The Portability Pledge
Most infrastructure earns your loyalty by making it painful to leave. We’d rather earn it by being the best option, and by making sure you could walk away in an afternoon if we ever stopped being that. This page is our pledge, written plainly so you can hold us to it.
The pledge
You can leave BrowserCat at any time, with a one-line change, and take nothing of ours with you, because there’s nothing of ours to take.
We don’t ship a proprietary SDK, a custom protocol, or a magic client you have to bake into your codebase. You write standard Playwright, Puppeteer, or raw CDP. BrowserCat is just the endpoint those tools connect to. Swap the endpoint and your code keeps running, somewhere else, or on your own hardware.
Why we can promise this
Built on open standards, not our own
The browser you drive over BrowserCat speaks the same Chrome DevTools Protocol every headless Chromium speaks. The libraries you call, Playwright and Puppeteer, are open source and maintained by Microsoft and Google, not by us.
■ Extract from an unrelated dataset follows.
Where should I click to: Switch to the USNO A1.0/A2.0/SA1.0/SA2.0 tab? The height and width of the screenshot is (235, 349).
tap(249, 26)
We didn’t fork them, wrap them, or hide them behind an SDK. That means the skills and code you build here are portable by construction.
The only BrowserCat-specific thing is a connection string
You connect to:
wss://api.browsercat.com/connect
That’s it. One endpoint, one API key. There’s no lock-in surface beyond that line of config, because there’s nowhere else for lock-in to hide.
Leaving is a one-line change
To move to your own infrastructure, you point your code at your own CDP endpoint:
// From BrowserCat...
const browser = await chromium.connectOverCDP(
"wss://api.browsercat.com/connect",
{headers: {"Api-Key": "YOUR_KEY"}}
);
// ...to anywhere else (a competitor, or your own Chromium):
const browser = await chromium.connectOverCDP(
"wss://your-own-endpoint/"
);
Same library, same calls, same selectors, same tests. The rest of your codebase doesn’t even notice.
What “no lock-in” rules out
To make the pledge concrete, here’s what we will not do:
- No proprietary SDK. You never
importa BrowserCat client to drive a browser. - No bespoke protocol. It’s CDP all the way down, the same protocol your local Chrome speaks.
- No data you can’t take with you. Screenshots, PDFs, traces, and HAR files are produced by Playwright/Puppeteer in standard formats, on your side.
- No re-platforming tax. Moving off is a config change, not a rewrite.
So why stay?
Because a router for browser infrastructure is worth more than any single endpoint you could point at yourself. One stable /connect gives you a backend chosen per session, failover when a provider has a bad day, and new capabilities that show up on the roadmap without you changing a line. You stay because it keeps getting better on its own, not because you’re trapped.
That’s the whole deal: easy to leave, so the only reason to stay is that it’s the best place to be.